Characterization of a rare mosaic X-ring chromosome in a patient with Turner syndrome

Background

Ring chromosomes can be formed by terminal breaks of two arms of a chromosome and their rejoining, leading to a loss of genetic material. They may also be formed by telomere-telomere fusions with no deletion, resulting in the formation of a complete ring. Mosaic X-ring chromosomes are extremely rare and have highly variable phenotypes. Here, we report a case with a mosaic X-ring chromosome in a patient with Turner syndrome, and we illustrate the unreported complicated mechanism using chromosome analysis and fluorescence in situ hybridization (FISH).

Case presentation

A 10-year-old girl of short stature presenting Turner syndrome was admitted to our hospital. The patient’s clinical characteristics were subsequently documented. Genetic analysis showed a karyotype of mostly 45,X[140]/46,X,r(X)[60]. The X ring chromosome was cytogenetically characterized as 45,X/46,X,r(X)(p22.32q21.1), with a length of approximately 74 Mb.

Conclusions

Taken together, we report a rare case with a mosaic X ring chromosome in Turner syndrome and we believe this case expands our collective knowledge of mosaic structural chromosomal disorders and provides new insight into clinical management and genetic counseling for Turner syndrome.

Turner syndrome (TS) occurs in approximately 1/300 to 1/2500 of newborn girls [1]. Its main clinical presentations are short stature, ovarian hypoplasia, webbed neck, valgus, and low hairline [2,3,4]. TS is a chromosomal disease derived from a complete or partial deletion or structural abnormality of the X chromosome. In addition, some TS patients carry a small supernumerary marker chromosome (sSMC) whose origin, characteristics, and structure have not yet been identified using traditional chromosome banding technology. In TS, the sSMC usually presents in the form of chimerism, which has its own formation and origin characteristics [5].

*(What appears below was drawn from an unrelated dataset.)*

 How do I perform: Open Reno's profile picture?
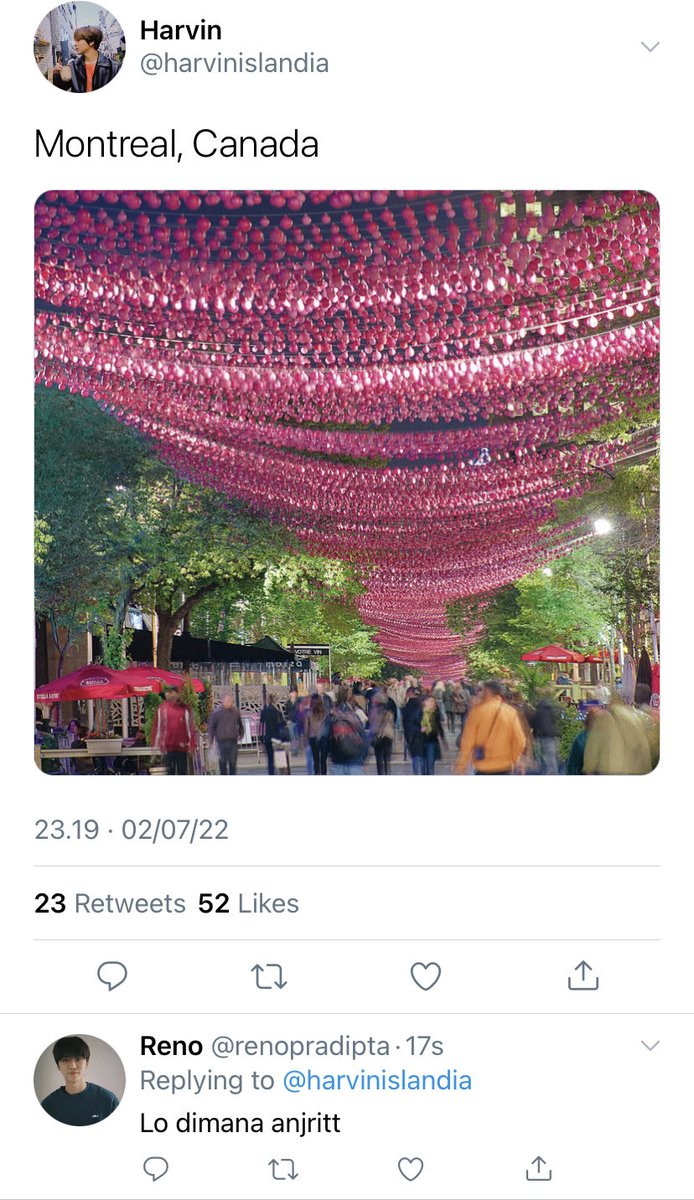(x=80, y=1080)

TS with an X-ring chromosome-related phenotype can present with mental disorders, learning difficulties, autism spectrum disorders, craniofacial abnormalities, cardiovascular diseases, and skeletal issues, as well as the other presentations associated with Turner syndrome. In addition to the common characteristics of TS, the clinical presentation of these patients depends on the origin, size, gene replication time, genes affected by changes in replication number, degree of mosaicism, and X inactivation status of the sSMC [4]. In the present study, we report a rare case who had common clinical features of TS and annular X chromosome with mosaics and a breaking point confined to the region Xp22.32-q21.1 in the X chromosome.

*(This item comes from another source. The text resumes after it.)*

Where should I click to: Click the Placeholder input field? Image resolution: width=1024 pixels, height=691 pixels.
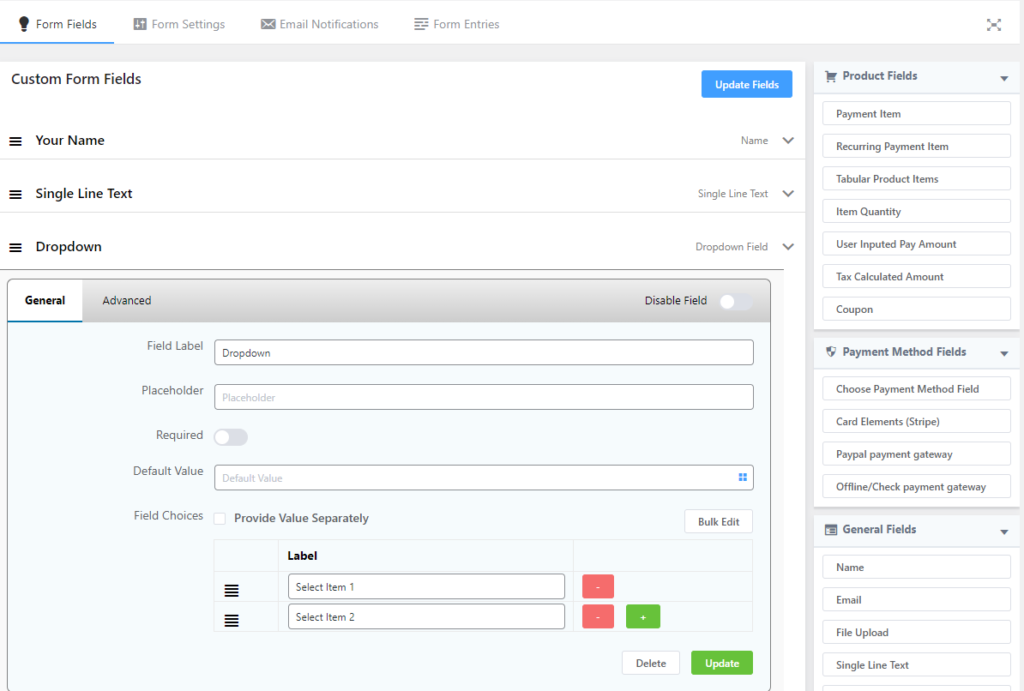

A 10-year-old female was admitted to our hospital with a past medical history of short stature and moderate intellectual development. She was born to a 22-year-old G1P1 female at 40 weeks via vaginal delivery, with no special conditions during pregnancy. The patient’s birth weight was 2945 g and the patient’s length was 46 cm. The patient’s family history was unremarkable for immediate family members in terms of Turner syndrome. No other family members presented learning or developmental disabilities and short stature. The patient’s parents denied consanguinity. The proband was developmentally delayed. She was followed by developmental pediatrics and received physical therapy. The clinical features of these cases are summarized in Table 1.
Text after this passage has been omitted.